Sex selection is the practice of attempting to control the sex of one’s offspring in order to achieve a desired sex. One method of sex selection is sex-selective abortion. Laws banning sex-selective abortion are proliferating in the United States. Eight states have enacted laws prohibiting sexselective abortion. Twenty-one states and the federal government have considered such laws since 2009. Those laws prohibit the performance of an abortion if sought based on the sex of the fetus and provide for both criminal and civil penalties in most cases.

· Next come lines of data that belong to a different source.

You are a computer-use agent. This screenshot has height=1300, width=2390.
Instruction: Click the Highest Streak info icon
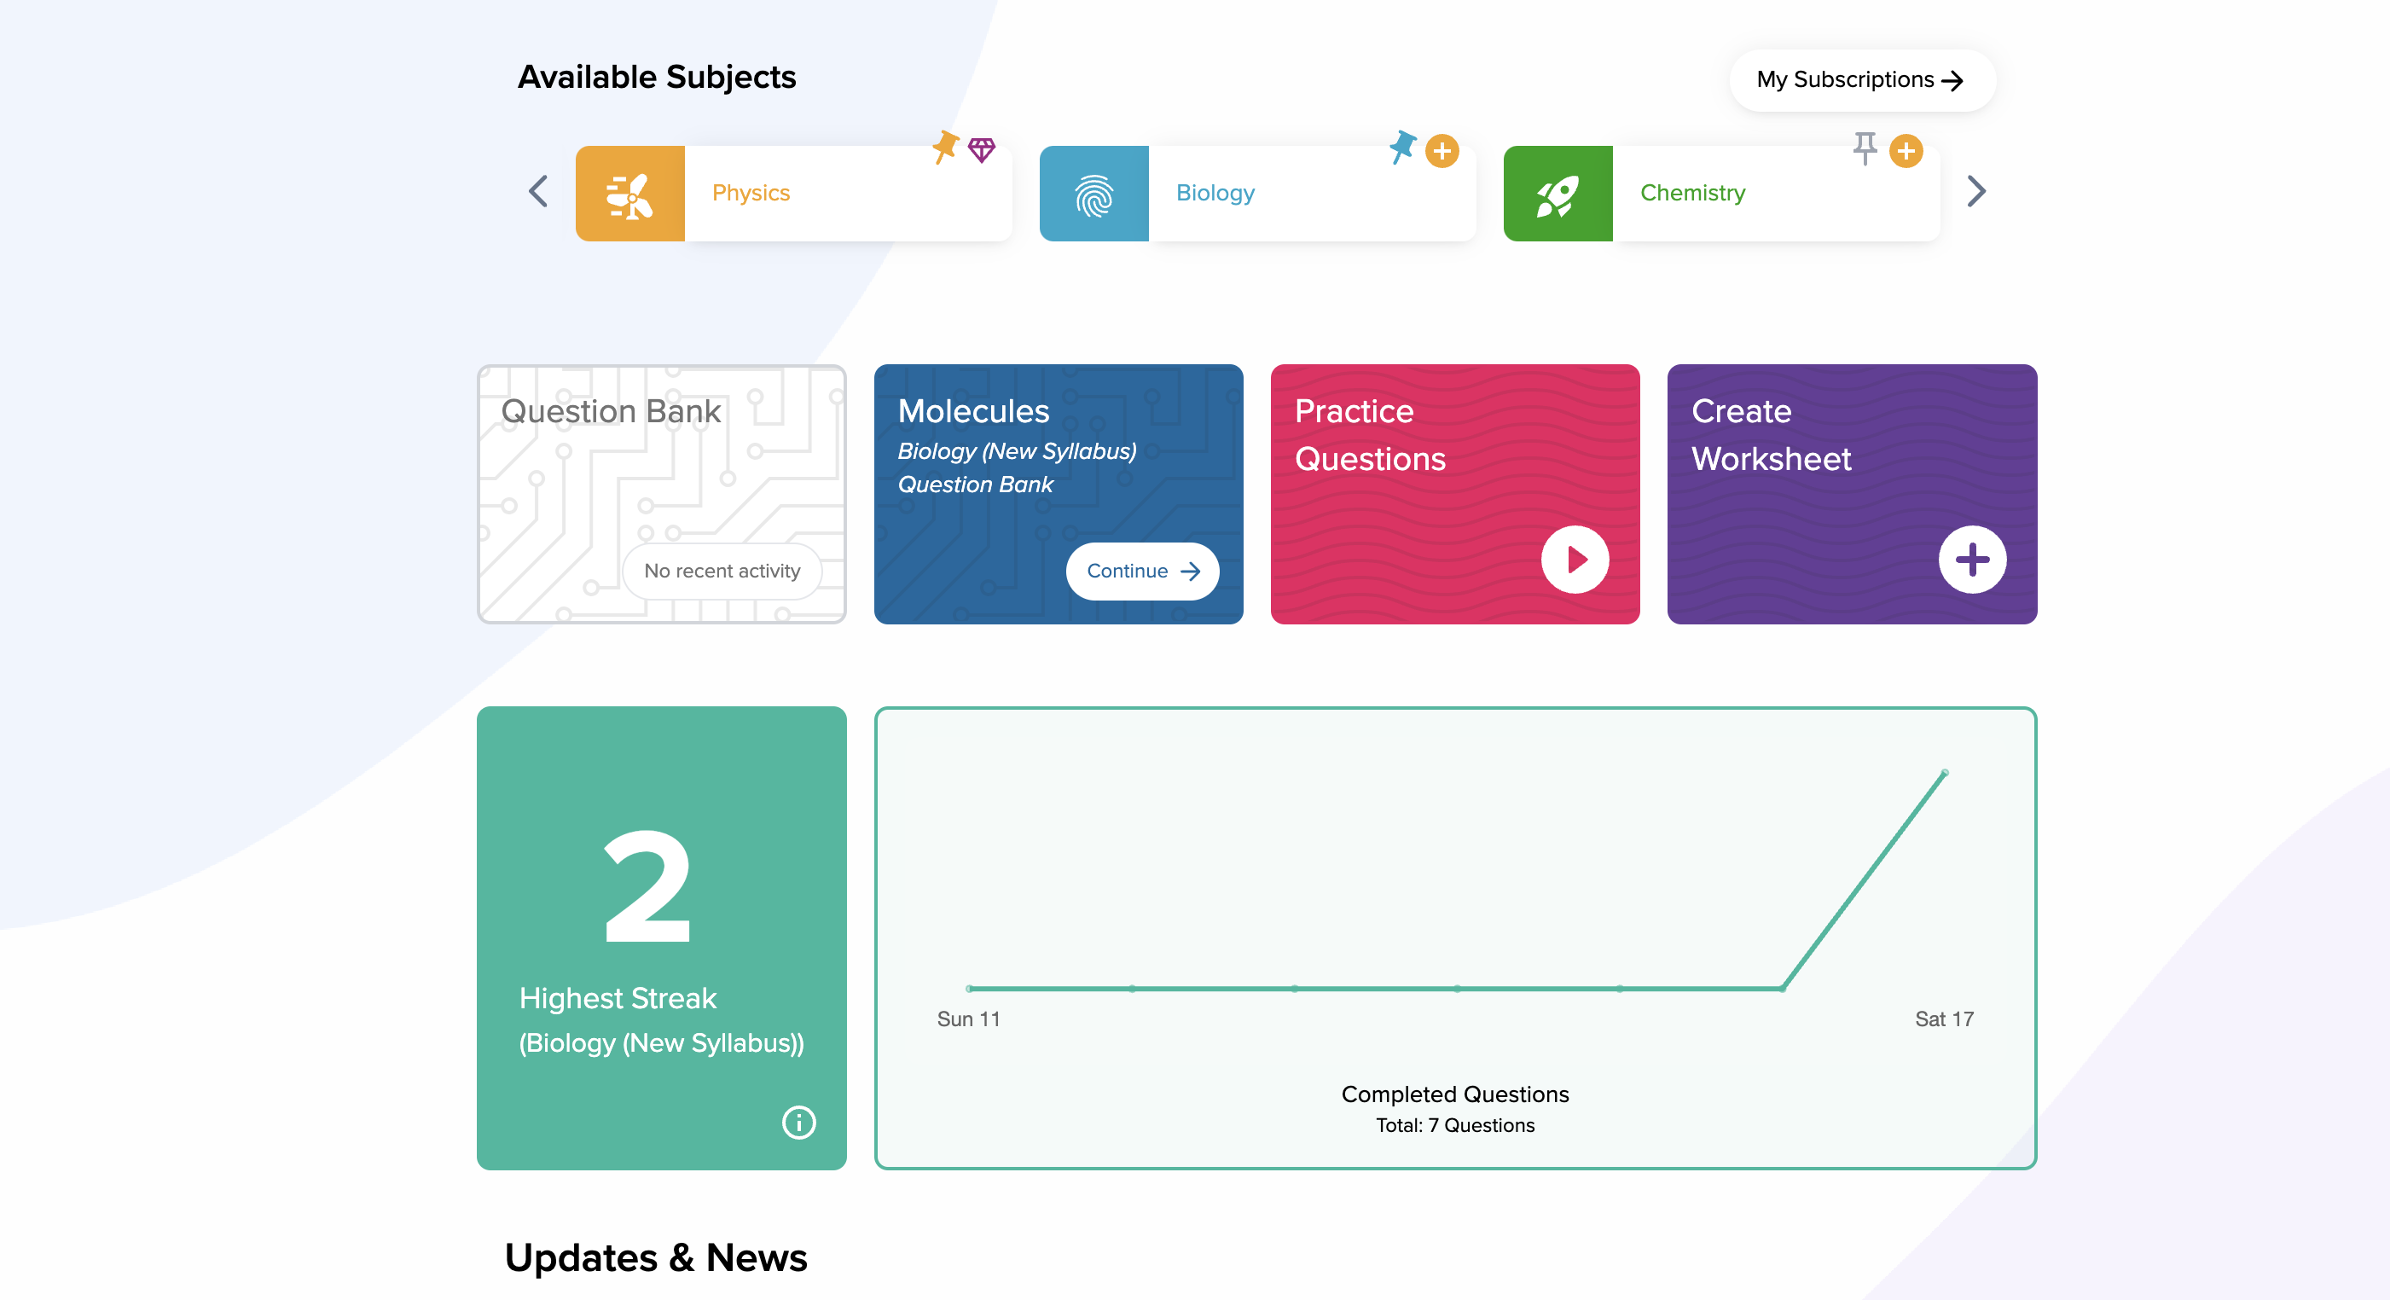800,1119
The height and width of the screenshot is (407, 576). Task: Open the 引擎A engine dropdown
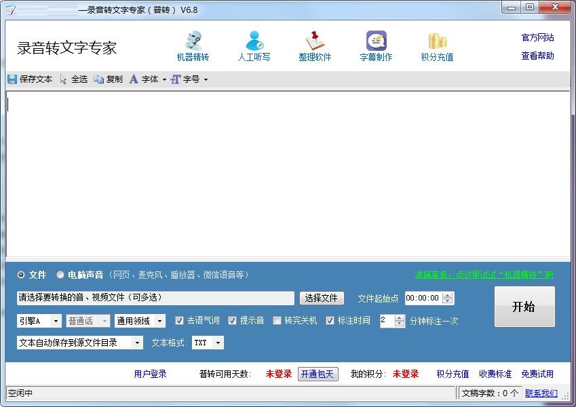pyautogui.click(x=56, y=321)
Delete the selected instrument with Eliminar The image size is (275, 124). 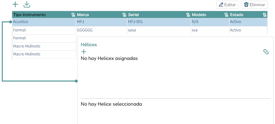[x=254, y=5]
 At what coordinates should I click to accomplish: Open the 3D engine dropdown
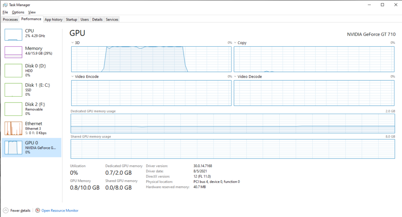(x=72, y=43)
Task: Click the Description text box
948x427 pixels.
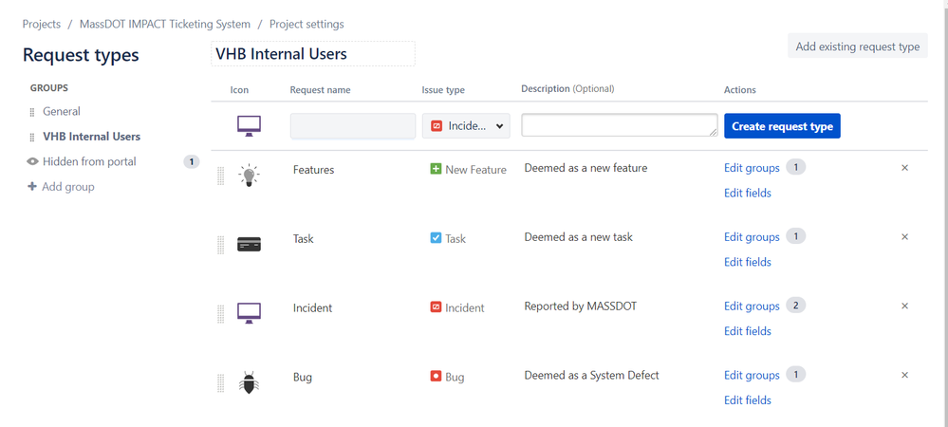Action: click(x=619, y=125)
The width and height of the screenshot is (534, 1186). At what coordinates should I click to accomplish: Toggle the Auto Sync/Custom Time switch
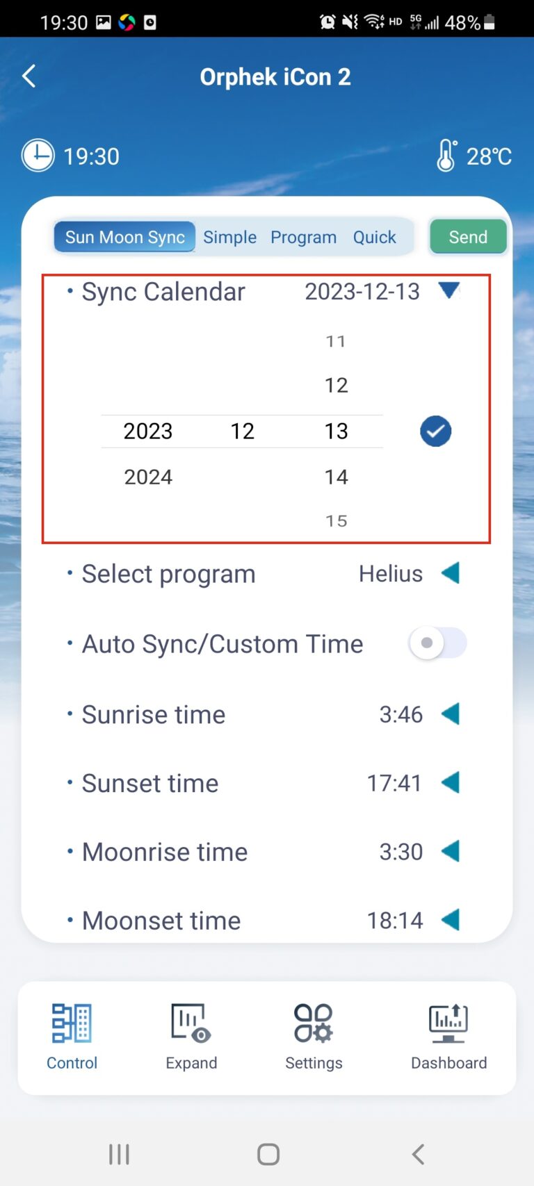click(x=437, y=643)
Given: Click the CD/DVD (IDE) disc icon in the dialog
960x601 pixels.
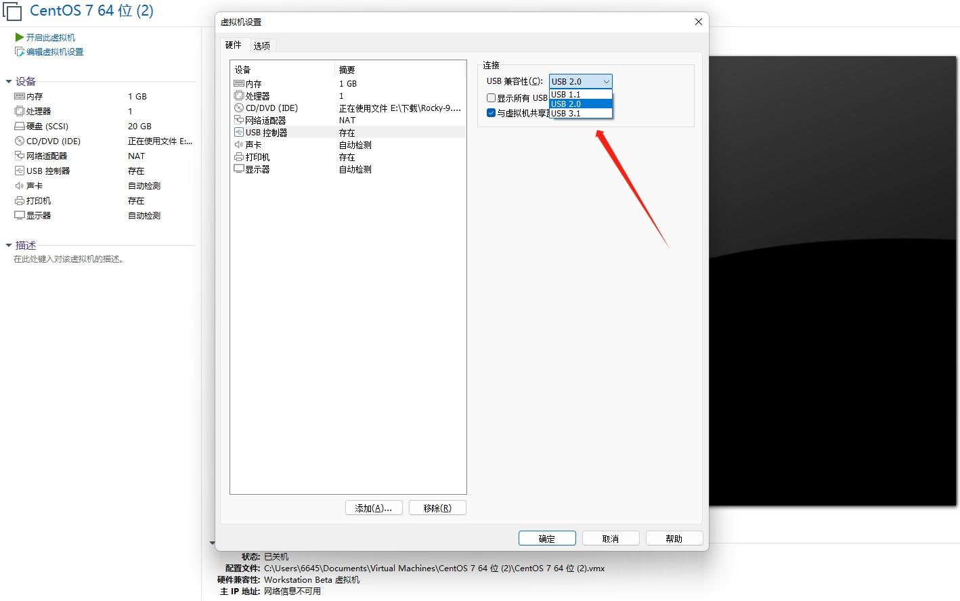Looking at the screenshot, I should [238, 108].
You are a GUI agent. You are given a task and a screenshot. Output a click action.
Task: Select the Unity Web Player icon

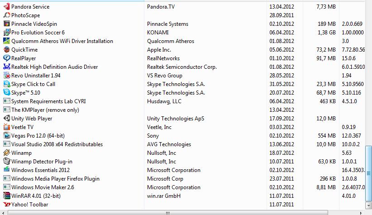tap(6, 119)
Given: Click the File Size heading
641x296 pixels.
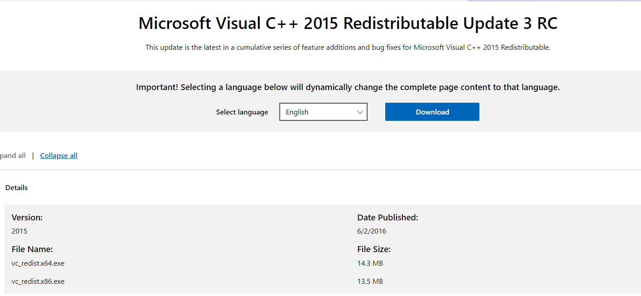Looking at the screenshot, I should click(x=373, y=249).

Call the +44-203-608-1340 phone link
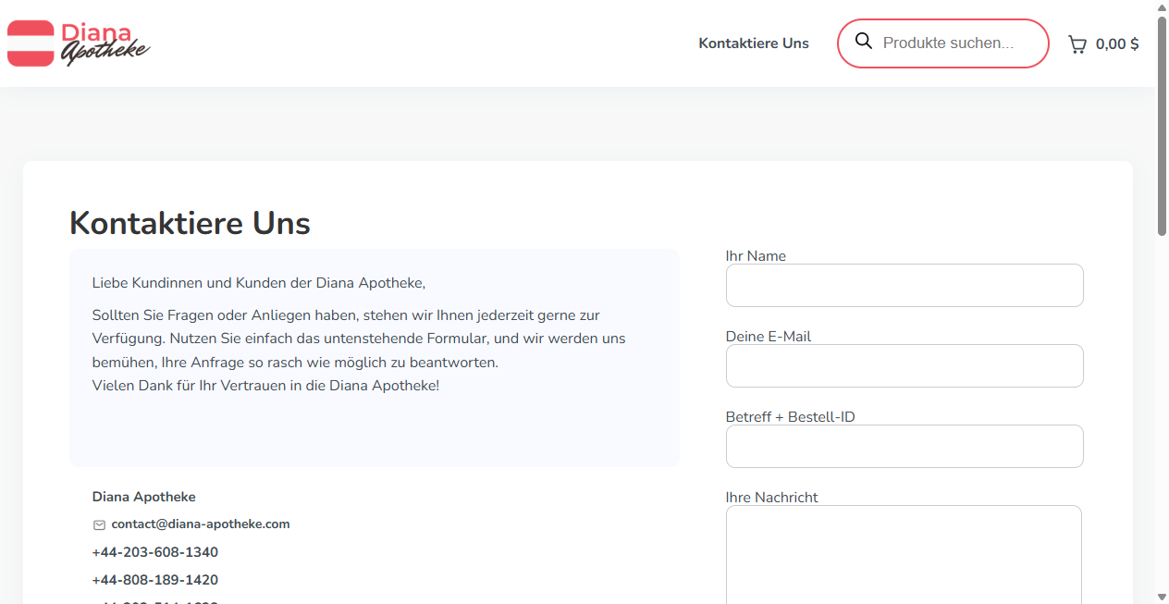point(154,552)
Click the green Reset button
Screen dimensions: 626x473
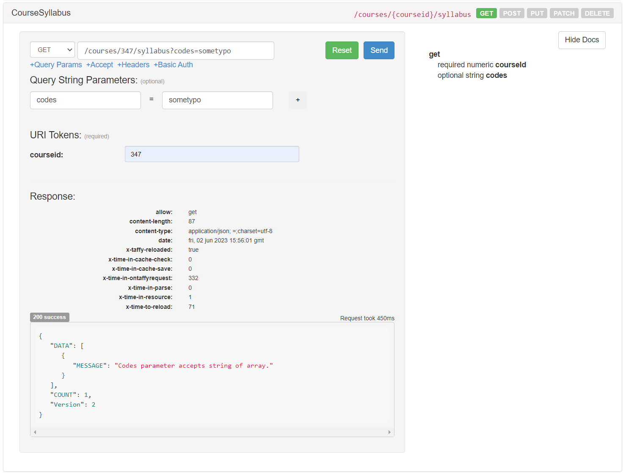pyautogui.click(x=342, y=50)
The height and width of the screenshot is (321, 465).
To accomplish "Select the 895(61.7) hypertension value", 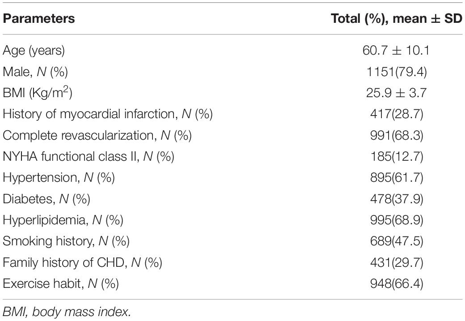I will click(x=397, y=178).
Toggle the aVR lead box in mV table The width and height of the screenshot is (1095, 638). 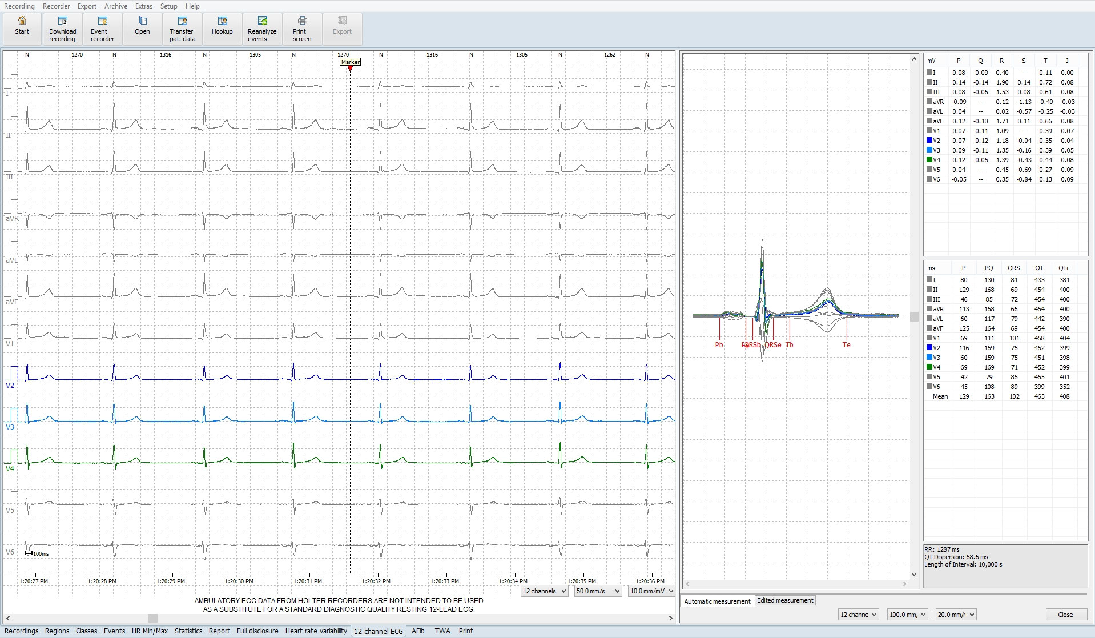tap(929, 102)
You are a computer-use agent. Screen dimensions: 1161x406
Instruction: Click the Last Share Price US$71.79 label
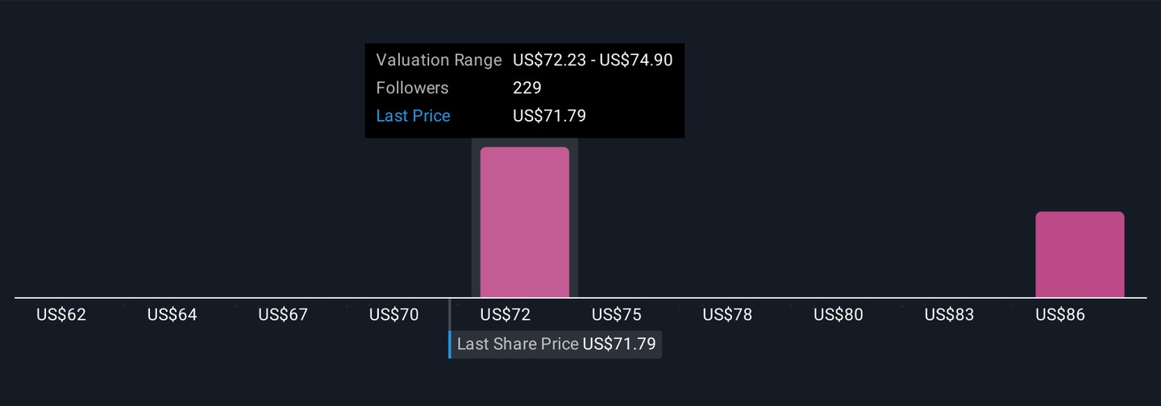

A great deal of misinformation exists regarding sex selection in the United States. We have identified six inaccuracies commonly associated with sex-selective abortion and laws prohibiting it. They appear, among other places, in statements made by legislators, testimony submitted to legislatures, and reports issued by legislative committees that have considered or adopted laws banning sexselective abortion. We present each piece of inaccurate information as a “myth.” This Report draws on legal research, empirical analysis of U.S. birth data, field-work, and an extensive review of scholarly publications in social sciences, law and other disciplines to replace these myths with facts. Legislators and proponents of sex-selective abortion bans have consistently referred to the existence of male-biased sex ratios and the practice of sex selection in other parts of the world. Discussions have focused on the problem of “missing women” in China and India in particular. However, China and India are not the only countries with male-biased sex ratios. On the contrary, the two countries with the highest sex ratios at birth are Liechtenstein and Armenia (see discussion of Myth #2 below). Both have higher sex ratios at birth than China and India.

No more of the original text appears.